Limiting the Number of Rows in MySQL Result Sets


In the Web 2.0 world where smart phone and Web applications are competing to
access terabytes of data, there is a new imperative for speeding up retrieval
times as much as the technology permits. Rob Gravelle lists a few coding
techniques that we as database administrators and developers can use to whittle
down unwieldy results sets into manageable chunks.

In the Web 2.0 world where smart phone and Web applications are competing to
access terabytes of data, there is a new imperative for speeding up retrieval
times as much as the technology permits. Other than the obvious solution of
beefing up hardware and conduction materials, there are software improvements
that can have a measurable impact. For instance, in the front end, searches can
be tailored to suit the user’s exact requirements, while on the data side,
mechanisms can be put in place to send large data sets in chunks or even limit
what’s returned by using some sort of algorithm for ascertaining relevance of
the results. We’ve seen all of this done in the most successful search engines,
such as Google and Bing, to name but a few.

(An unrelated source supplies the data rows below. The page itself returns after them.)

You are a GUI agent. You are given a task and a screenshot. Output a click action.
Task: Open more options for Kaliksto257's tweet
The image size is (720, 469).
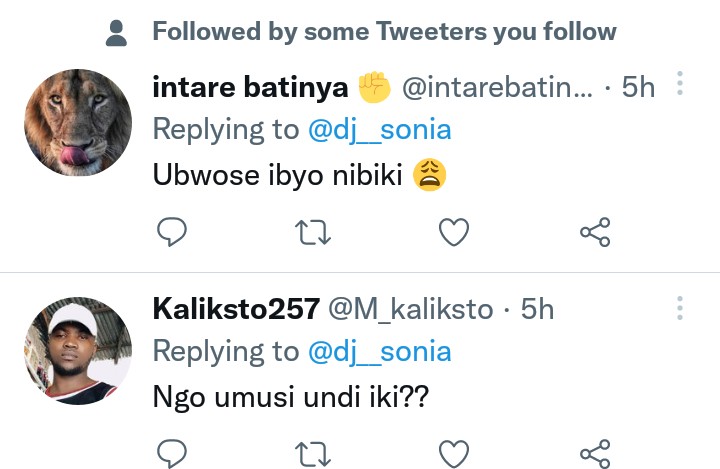pos(680,308)
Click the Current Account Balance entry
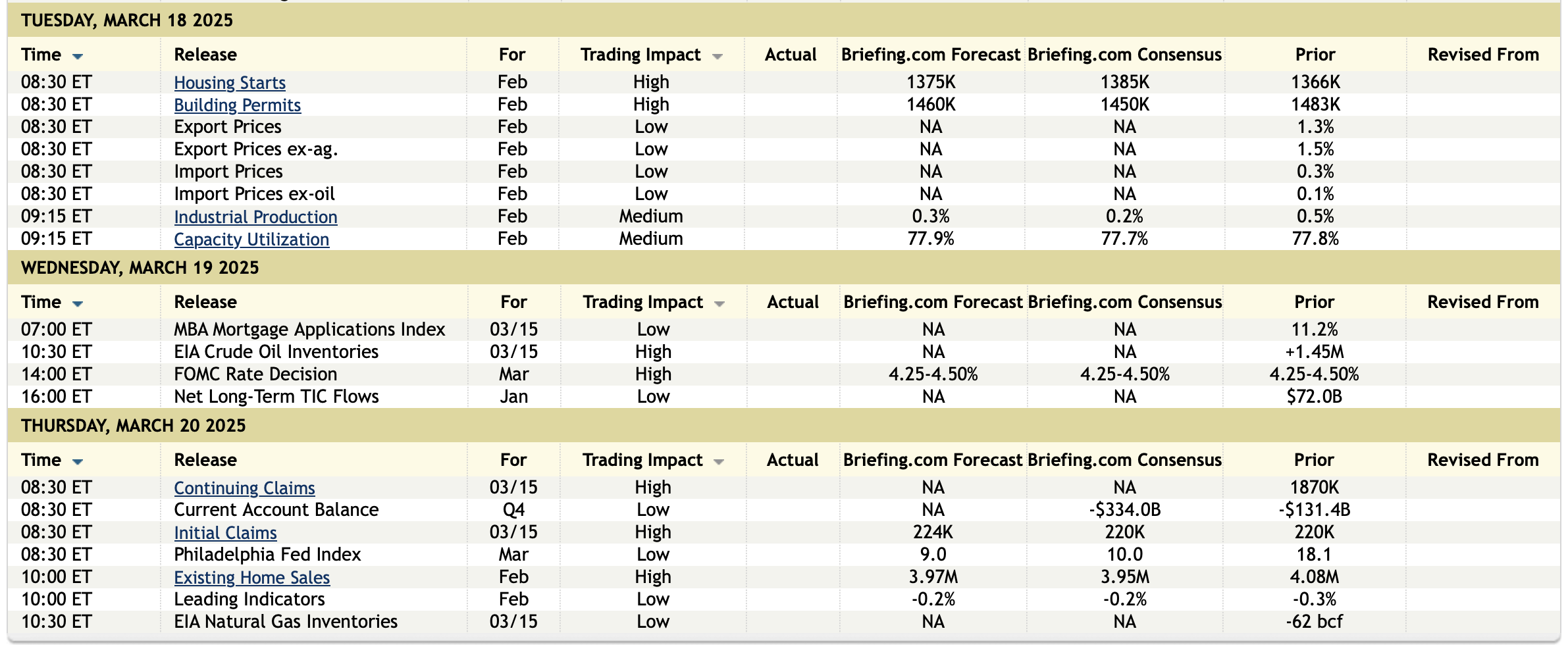1568x662 pixels. [x=276, y=510]
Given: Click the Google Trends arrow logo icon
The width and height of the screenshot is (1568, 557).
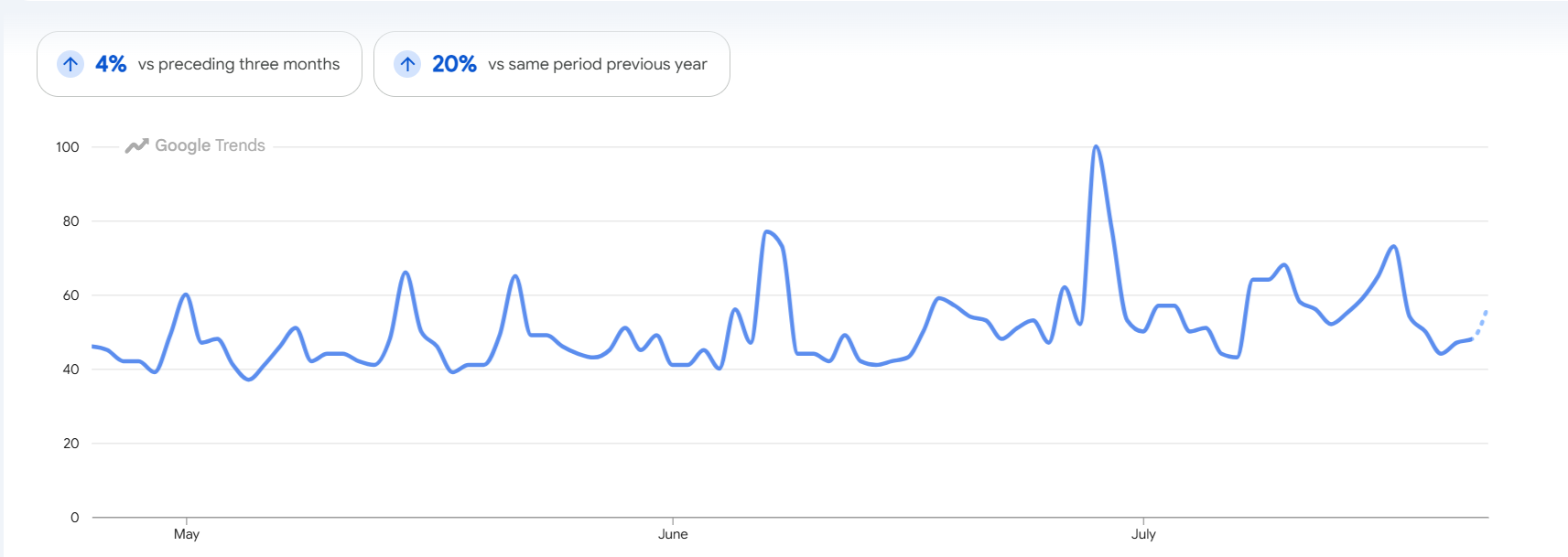Looking at the screenshot, I should coord(137,145).
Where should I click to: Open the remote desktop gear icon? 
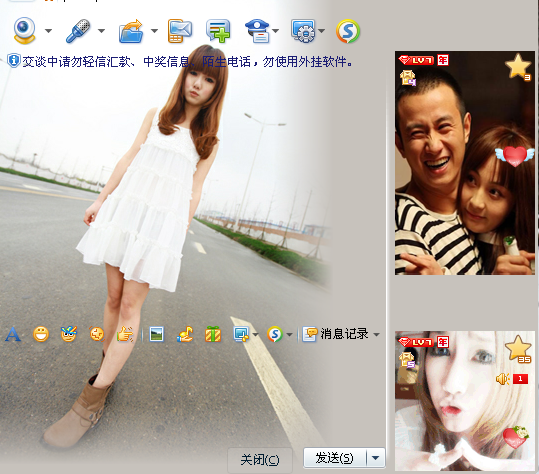(303, 31)
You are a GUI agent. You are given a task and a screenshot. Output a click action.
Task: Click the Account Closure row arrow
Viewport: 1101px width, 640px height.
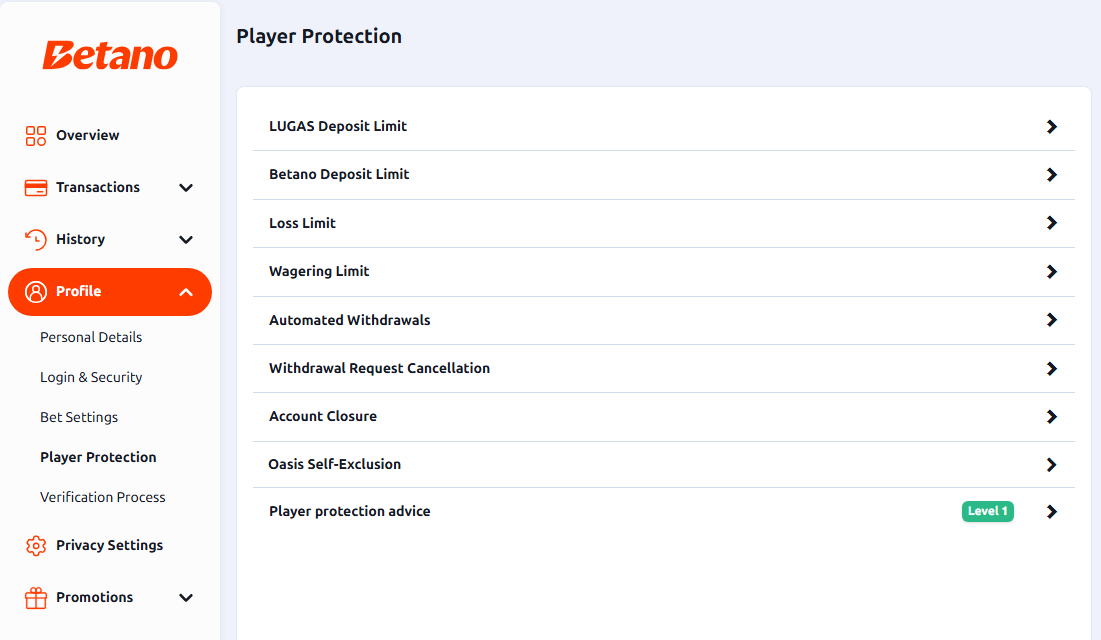(x=1051, y=417)
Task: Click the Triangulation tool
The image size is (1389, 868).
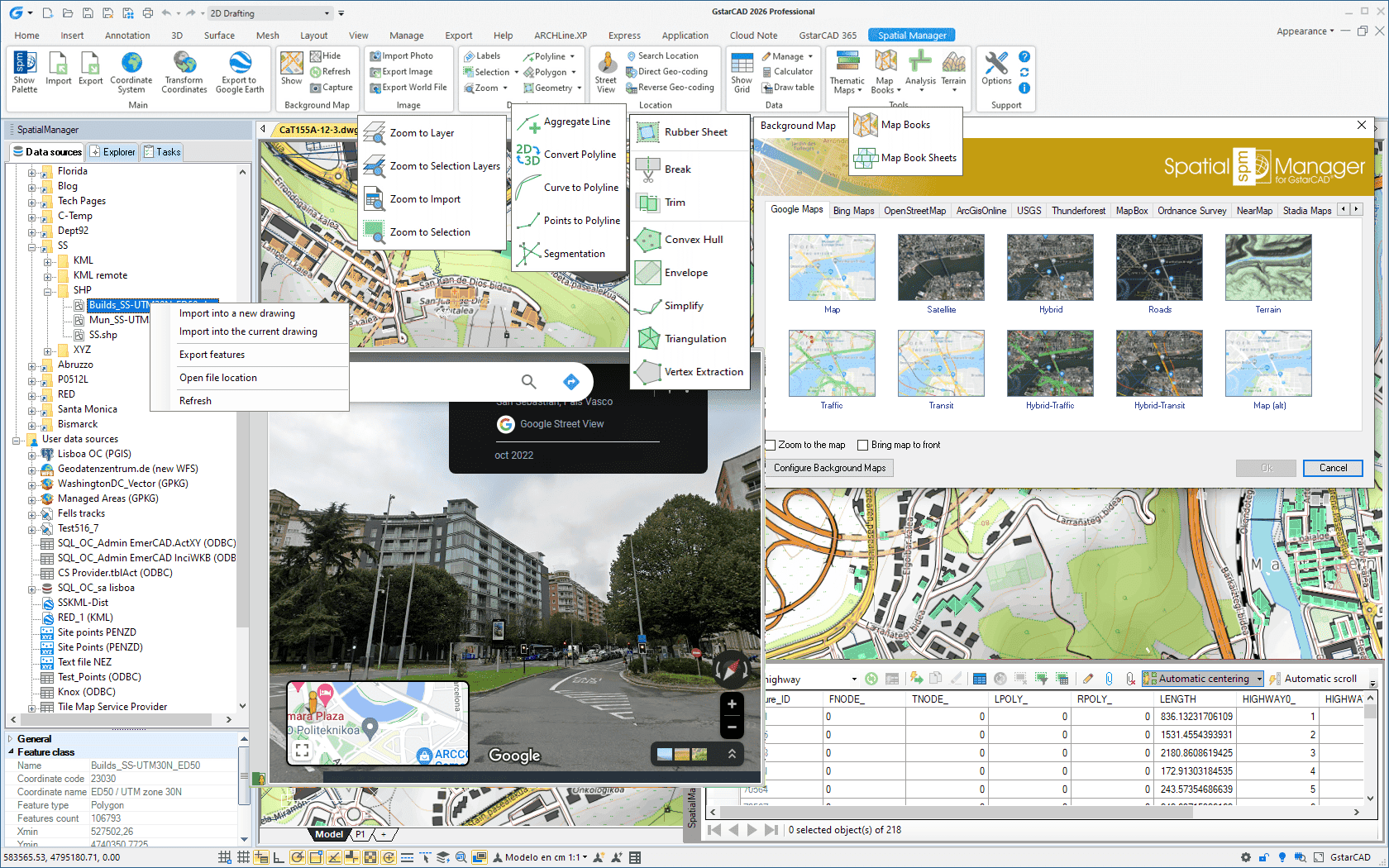Action: click(694, 339)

There is also the user-driven impetus to help them narrow down their results
to workable numbers. Speaking as a developer of large-scale systems, there are
many reasons why large result sets are just a bad idea. I can only imagine how
an analyst must feel having to sift through thousands of rows of data! There is
also the issue of load that so much data places on infrastructure and
degradation of application performance. All these things contribute to our
obligation to always be mindful of result set sizes.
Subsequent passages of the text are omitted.